[Given task 1] List the psychological traits that the passage on Bryan Caplan's view of college says employers want.
[Given task 2] Pick up the passage on Bryan Caplan's view of college after its last sentence and continue it.

[Page text]
Step 3a) Bryan Caplan highlights three psychological traits -- intelligence, grit, and ability to intuit and follow social expectations -- in his book, The Case against Education. Employers want to hire people who have these traits. BTW, conformity, the 3rd psychological trait, has its own forms of excellence; for example, 'anticipation is the essence of service.'

Step 3b) A subset of dropouts, too, have these traits (intelligence, grit, conformity); but employers usually find it too troublesome to sort the wheat from the chaff (i.e., to try and discern these traits) among dropouts.

Step 4) *Treatment effects* cover the difference that college completion makes for students.

Step 4a) One *treatment effect* of college is education (human-capital formation). Most economists emphasize this. Bryan makes a case that it plays a relatively minor role -- except maybe in STEM -- partly because there is broad mismatch between curriculum/pedagogy and job knowledge/skills.

[Dataset extract]
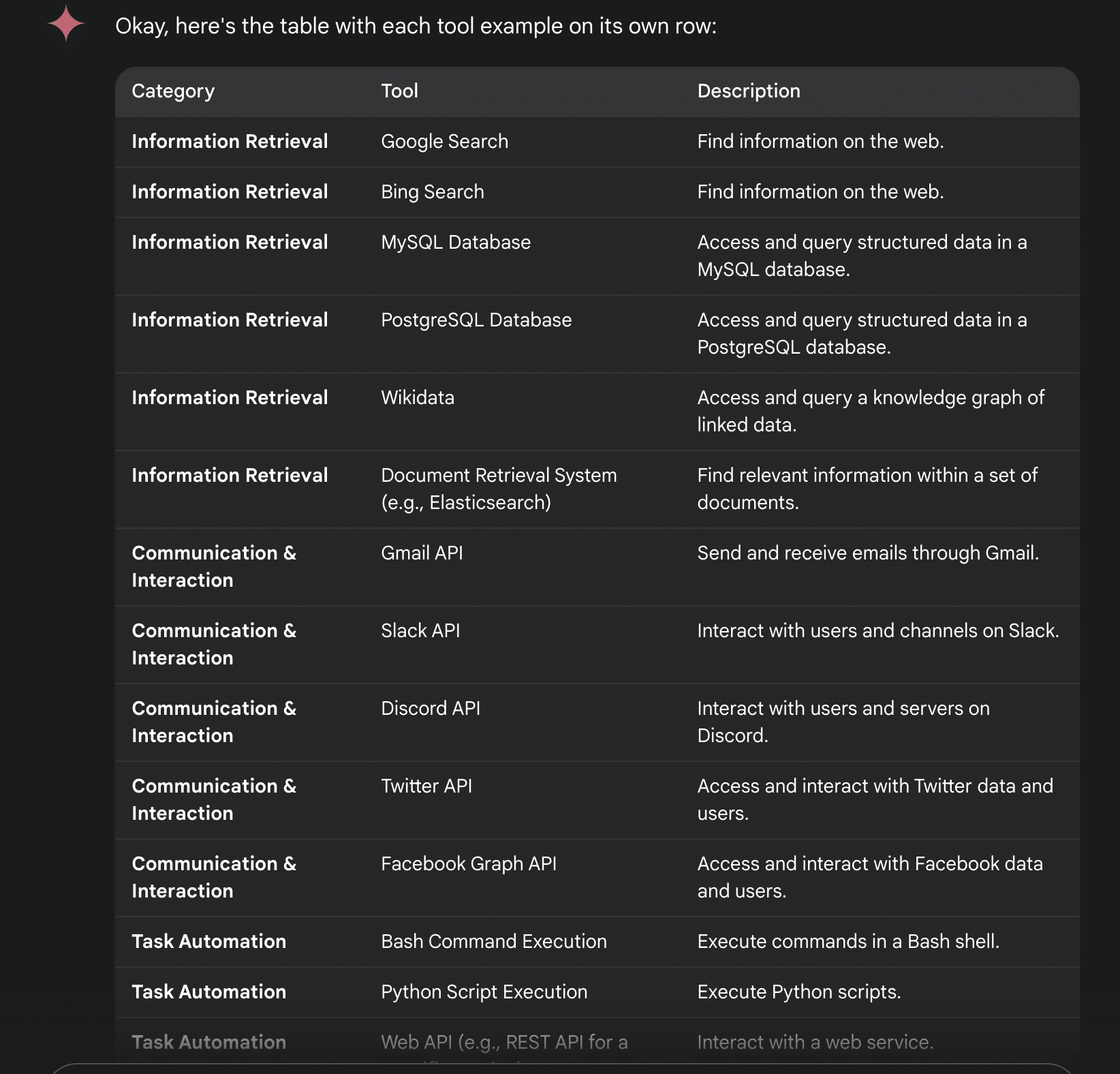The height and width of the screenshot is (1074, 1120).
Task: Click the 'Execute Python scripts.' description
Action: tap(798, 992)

==

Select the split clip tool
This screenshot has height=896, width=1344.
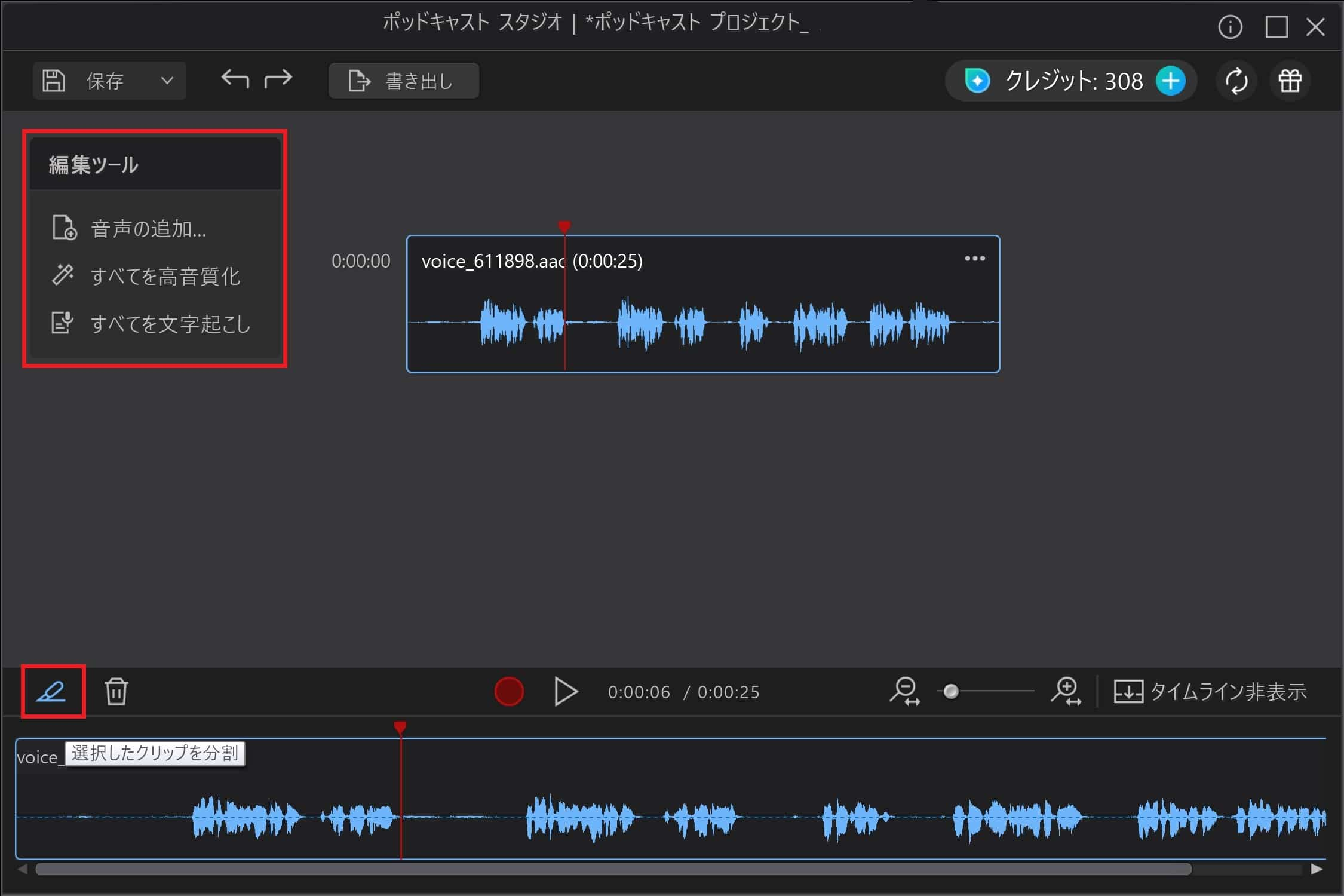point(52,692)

[Exercise response 1]
- Intelligence
- Grit
- Ability to intuit and follow social expectations (conformity)

[Exercise response 2]
Step 4b) Another *treatment effect* of college is *signaling:* The degree signals that the grad is smart, hard-working, and willing and able to jump through many hoops (i.e., to conform flexibly and durably). By the time a student graduates, she has performed reasonably well under numerous, somewhat arbitrary, occasionally exigent bosses (called professors). The signal/degree greatly eases the challenge of sorting wheat from chaff; i.e., of discerning who has the 3 key psychological traits (intelligence, grit, conformity).

Back to Bryan's exam question:

"If the observed education premium is 100% due to signaling, controlling for intelligence will NOT reduce estimates of the effect of education on earnings."

We may rephrase:

"If the observed education premium is 100% due to a treatment effect (say, for example, signaling), then controlling for a selection effect (say, for example, intelligence) -- i.e., for an underlying psychological trait -- will NOT reduce estimates of the effect of college completion (the degree) on earnings."

BTW, Tyler Cowen, contra Bryan, seems to argue that conformity (and perhaps also grit) is not so much a selection effect (an underlying psychological trait), but is instead mainly a treatment effect of school/college. See Tyler's blogpost, "Why education is productive — a parable of men and beasts:"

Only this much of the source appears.